Everybody I follow on Twitter is complaining about the system of student-run law reviews again. I think I stand by everything I wrote in In Defense of Law Reviews eight years ago, but I thought I would add a few thoughts.
The law review system has many benefits that we shouldn’t take for granted (speed! careful cite-checking! a huge number of publication venues), but the focus seems to be on the downsides. It seems to me that there are three different angles for thinking about those (1) number of false negatives in publication decisions, (2) number of false positives in publications decisions, and (3) inefficient uses of time and energy. Depending on what one thinks is the biggest problem with law reviews, these call for different approaches.
(1) On the number of false negatives, all of us have had the experience of writing an excellent article that didn’t get the placement or attention we feel it deserves. If this is a systemic problem, I think the solution is straightforward: create a new journal. If there are good pieces not currently finding a good scholarly home, presumably there will be an interest from both authors and readers. And my sense is that this is more likely to happen for methodologies or fields that may be underappreciated by student law review editors—tax, etc.
This does require some amount of time and effort and money (although less than it used to), but it could be a good use of resources for those in a serious field subject to serious neglect. And if starting a whole new journal is too much work, maybe professors just need to introduce other ways of credentialing valuable scholarship, whether by awarding prizes or other signs of peer approval. If a field has no market or energy for these, I doubt that student-edited law journals are the problem.
(2) A different complaint about law journal publishing is false positives—”bad” articles that get placed in “good” journals. Creating new journals is unlikely to solve this problem, nor is increasing peer review. Each of these supposedly bad articles was written by exactly the kind of person who will otherwise be asked to provide peer review, so I think this really stems from a lack of agreement about what constitutes a sound methodology, a valid argument, or a substantial contribution, in particular fields. That’s a real problem with legal scholarship, in my view, but not one that can be cured by peer review.
All that we can do as individual scholars is to make our own individual judgments about the quality of work, and not be too quick to outsource those judgments to journals’ placement decisions.

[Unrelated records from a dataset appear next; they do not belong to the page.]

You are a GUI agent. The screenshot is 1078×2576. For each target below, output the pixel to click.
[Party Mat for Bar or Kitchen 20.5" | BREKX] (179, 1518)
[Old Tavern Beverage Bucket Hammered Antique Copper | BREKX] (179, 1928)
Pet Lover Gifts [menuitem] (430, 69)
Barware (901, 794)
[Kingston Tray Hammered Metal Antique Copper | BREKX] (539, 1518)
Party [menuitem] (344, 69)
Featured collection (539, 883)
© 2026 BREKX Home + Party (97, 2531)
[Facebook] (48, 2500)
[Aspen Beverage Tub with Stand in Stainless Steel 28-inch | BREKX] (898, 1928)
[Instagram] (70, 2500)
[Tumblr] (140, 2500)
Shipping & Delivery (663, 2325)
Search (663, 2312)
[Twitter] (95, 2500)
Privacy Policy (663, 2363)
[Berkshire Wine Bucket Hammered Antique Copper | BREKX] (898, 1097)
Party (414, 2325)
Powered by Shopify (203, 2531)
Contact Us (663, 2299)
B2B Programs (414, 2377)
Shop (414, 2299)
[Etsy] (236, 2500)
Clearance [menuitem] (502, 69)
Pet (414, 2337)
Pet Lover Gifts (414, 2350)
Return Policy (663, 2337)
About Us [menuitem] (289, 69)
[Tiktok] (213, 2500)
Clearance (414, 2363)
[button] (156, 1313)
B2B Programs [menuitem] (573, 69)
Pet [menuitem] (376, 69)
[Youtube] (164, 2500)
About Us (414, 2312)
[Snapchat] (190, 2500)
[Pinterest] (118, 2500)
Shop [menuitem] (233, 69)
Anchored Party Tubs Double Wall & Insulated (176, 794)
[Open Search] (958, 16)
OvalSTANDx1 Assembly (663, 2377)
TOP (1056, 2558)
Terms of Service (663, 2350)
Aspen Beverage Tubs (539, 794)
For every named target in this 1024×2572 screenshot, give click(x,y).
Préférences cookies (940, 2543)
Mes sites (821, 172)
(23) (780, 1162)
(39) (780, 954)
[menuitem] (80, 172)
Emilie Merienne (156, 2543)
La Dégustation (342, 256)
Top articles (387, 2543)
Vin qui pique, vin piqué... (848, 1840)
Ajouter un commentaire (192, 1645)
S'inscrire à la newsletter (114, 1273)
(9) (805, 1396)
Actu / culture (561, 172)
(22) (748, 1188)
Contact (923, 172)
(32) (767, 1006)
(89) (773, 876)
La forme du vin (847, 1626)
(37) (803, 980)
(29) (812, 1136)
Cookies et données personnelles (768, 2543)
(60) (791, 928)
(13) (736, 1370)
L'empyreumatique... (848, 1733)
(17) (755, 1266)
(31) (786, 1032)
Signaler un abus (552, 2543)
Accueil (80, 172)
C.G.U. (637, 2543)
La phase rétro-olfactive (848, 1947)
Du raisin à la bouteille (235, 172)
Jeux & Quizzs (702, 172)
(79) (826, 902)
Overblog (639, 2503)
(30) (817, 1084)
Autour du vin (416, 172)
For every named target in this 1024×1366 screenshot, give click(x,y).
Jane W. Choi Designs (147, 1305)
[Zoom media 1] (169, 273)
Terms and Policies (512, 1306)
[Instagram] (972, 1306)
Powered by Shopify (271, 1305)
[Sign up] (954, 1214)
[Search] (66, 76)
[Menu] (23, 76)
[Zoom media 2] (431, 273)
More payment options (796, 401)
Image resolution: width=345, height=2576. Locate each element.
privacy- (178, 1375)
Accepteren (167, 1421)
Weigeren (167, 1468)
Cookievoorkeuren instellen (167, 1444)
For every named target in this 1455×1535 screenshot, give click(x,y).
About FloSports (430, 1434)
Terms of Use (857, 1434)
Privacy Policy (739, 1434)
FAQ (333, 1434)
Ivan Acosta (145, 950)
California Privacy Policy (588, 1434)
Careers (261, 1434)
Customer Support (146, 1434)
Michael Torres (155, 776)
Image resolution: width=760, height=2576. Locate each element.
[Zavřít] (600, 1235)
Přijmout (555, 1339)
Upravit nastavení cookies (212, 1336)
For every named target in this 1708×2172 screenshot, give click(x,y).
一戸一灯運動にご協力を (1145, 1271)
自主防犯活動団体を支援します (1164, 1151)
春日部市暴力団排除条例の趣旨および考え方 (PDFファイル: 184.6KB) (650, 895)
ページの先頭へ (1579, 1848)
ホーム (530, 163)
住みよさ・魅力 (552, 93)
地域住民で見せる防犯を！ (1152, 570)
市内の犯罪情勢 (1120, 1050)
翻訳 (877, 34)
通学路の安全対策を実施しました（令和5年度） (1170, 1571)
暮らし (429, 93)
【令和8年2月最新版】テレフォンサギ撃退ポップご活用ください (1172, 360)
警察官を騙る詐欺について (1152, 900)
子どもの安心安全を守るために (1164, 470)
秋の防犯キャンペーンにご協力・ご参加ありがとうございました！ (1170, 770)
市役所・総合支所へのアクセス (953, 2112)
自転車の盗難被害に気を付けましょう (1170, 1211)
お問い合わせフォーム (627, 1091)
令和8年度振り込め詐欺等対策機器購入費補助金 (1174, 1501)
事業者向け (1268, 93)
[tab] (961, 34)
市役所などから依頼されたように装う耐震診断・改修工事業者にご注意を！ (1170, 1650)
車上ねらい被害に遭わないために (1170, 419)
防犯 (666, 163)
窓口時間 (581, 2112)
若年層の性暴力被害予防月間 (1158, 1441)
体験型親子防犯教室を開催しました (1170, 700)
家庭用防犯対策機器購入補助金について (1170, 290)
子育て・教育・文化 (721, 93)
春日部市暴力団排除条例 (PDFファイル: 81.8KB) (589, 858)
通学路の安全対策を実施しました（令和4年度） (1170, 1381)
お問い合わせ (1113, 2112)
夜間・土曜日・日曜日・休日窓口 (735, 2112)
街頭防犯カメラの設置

(3) A final complaint is that the system is wastefully inefficient, especially of the students’ time, which is spent simultaneously reading and skimming hundreds of pieces being read and skimmed by other students in a giant melee to take and hold the best pieces. Here the usual proposals are to find ways to limit simultaneous submissions and/or requests for expedited review at other journals.
I don’t have a strong view about such proposed reforms, but it does seem to me that they’re going to have costs. They may well *increase* the number of false negatives by reducing the number of independent assessments an author can get. Or depending on how authors react (for instance if all authors start with the “top” journals), these reforms might instead end up slowing down the time from submission to acceptance, otherwise one of the great strengths of the law journal system.
Maybe there are still some reforms here that are worth making, I can’t tell.
In the end, I don’t think there’s much escaping from some basic facts about the current system of legal scholarship: There is a lot of it, a lot of it is not very good, but because of the breadth and diversity of methodological approaches in the legal academy even law professors don’t completely agree among themselves about which is good and which is bad. Legal publications largely reflect this, and I doubt they could stop it if they tried.